**INPUT RECORDS**
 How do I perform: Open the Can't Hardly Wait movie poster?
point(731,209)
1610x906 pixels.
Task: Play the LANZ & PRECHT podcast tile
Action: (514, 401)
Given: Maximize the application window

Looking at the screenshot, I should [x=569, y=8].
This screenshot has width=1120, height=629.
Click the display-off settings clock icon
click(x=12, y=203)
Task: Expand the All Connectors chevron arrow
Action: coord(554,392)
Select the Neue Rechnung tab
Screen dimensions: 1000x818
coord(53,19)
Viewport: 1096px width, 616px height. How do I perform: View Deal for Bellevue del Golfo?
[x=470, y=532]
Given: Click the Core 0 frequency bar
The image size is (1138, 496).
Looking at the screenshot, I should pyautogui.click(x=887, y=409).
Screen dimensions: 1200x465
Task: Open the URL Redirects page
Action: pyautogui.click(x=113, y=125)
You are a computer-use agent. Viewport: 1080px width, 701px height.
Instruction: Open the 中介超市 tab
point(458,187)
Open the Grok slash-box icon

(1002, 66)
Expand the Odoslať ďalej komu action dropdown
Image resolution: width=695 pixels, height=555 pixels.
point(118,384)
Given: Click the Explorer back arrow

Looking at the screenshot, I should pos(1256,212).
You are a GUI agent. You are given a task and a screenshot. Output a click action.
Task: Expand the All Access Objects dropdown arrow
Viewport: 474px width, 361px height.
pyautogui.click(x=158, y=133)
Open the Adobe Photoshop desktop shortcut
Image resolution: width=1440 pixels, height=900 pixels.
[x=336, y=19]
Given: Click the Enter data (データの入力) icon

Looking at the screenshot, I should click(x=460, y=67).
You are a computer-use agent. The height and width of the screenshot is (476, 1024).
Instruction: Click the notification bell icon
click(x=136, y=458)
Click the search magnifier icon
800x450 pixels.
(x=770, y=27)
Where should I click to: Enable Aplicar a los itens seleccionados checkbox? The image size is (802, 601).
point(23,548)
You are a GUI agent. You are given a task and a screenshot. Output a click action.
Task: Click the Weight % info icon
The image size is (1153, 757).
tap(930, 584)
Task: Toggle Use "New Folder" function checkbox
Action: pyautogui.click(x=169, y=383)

**YOUR INSTRUCTIONS**
Given the data above, transcribe exactly the lines from the one containing "Given: Maximize the application window" down to the one containing "This screenshot has width=1120, height=629.", and no others.

**WRITTEN RESPONSE**
Given: Maximize the application window

Looking at the screenshot, I should [x=569, y=8].
This screenshot has width=1120, height=629.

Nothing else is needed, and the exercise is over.